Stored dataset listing
──────
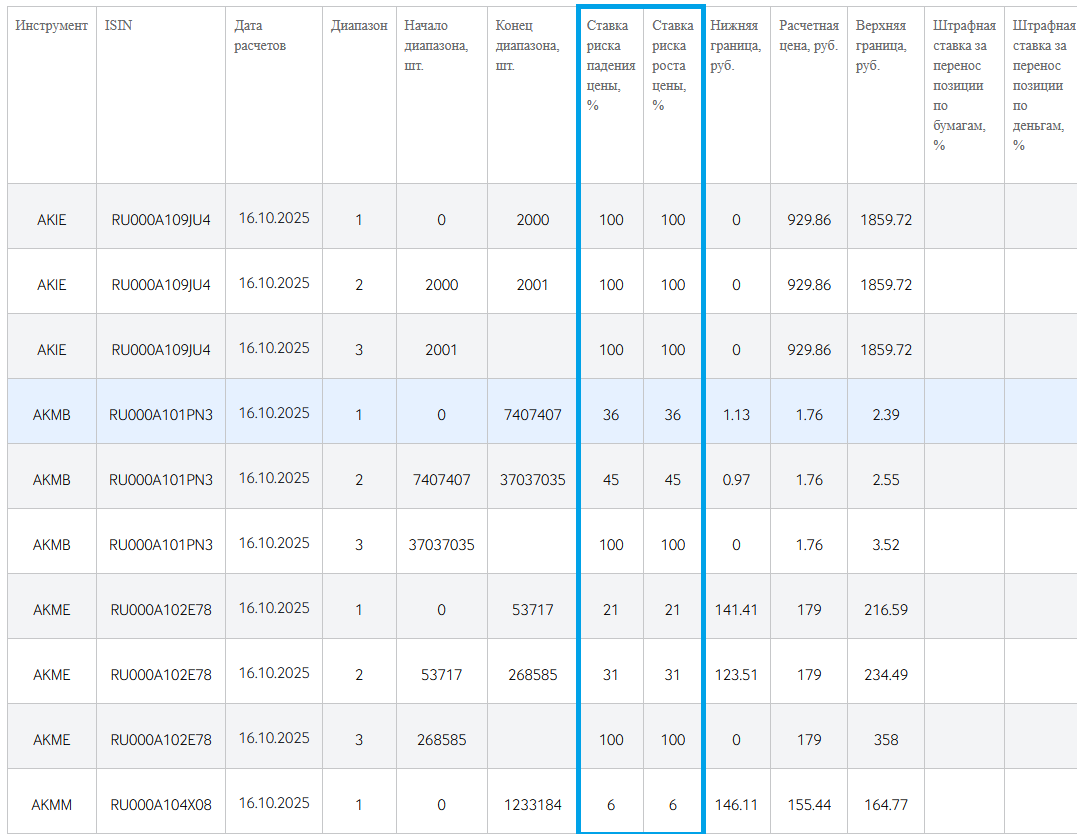Click the upper bound value 358
1082x834 pixels.
point(885,739)
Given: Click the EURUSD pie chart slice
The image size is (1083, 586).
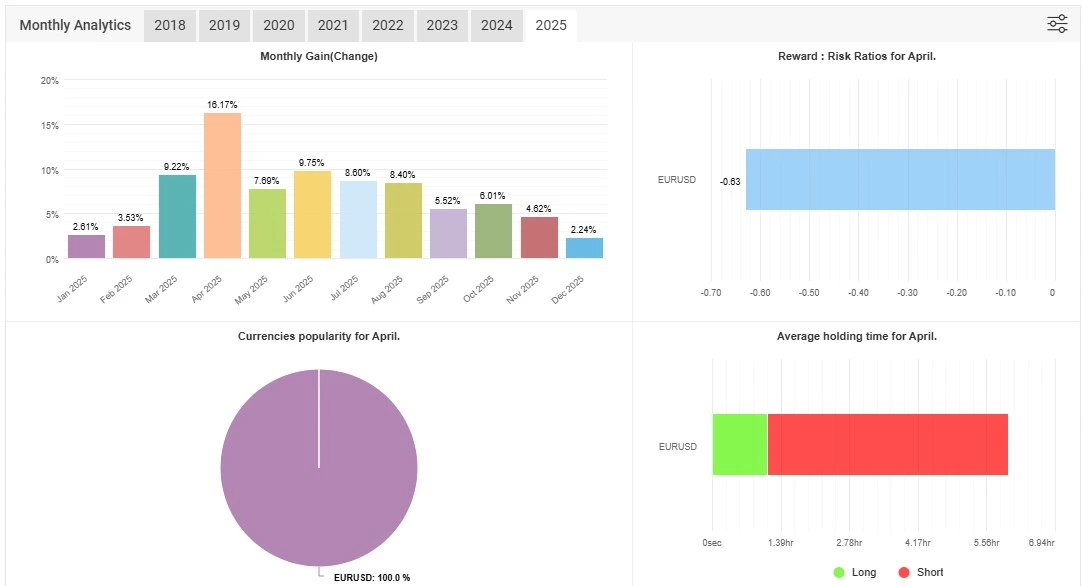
──────
◆ **Work to complete**: Retype every line of the listing above word for word, leaving out the pictures.

◆ **Solution to this exercise**:
Click the upper bound value 358
1082x834 pixels.
point(885,739)
Given: Click the EURUSD pie chart slice
The image size is (1083, 586).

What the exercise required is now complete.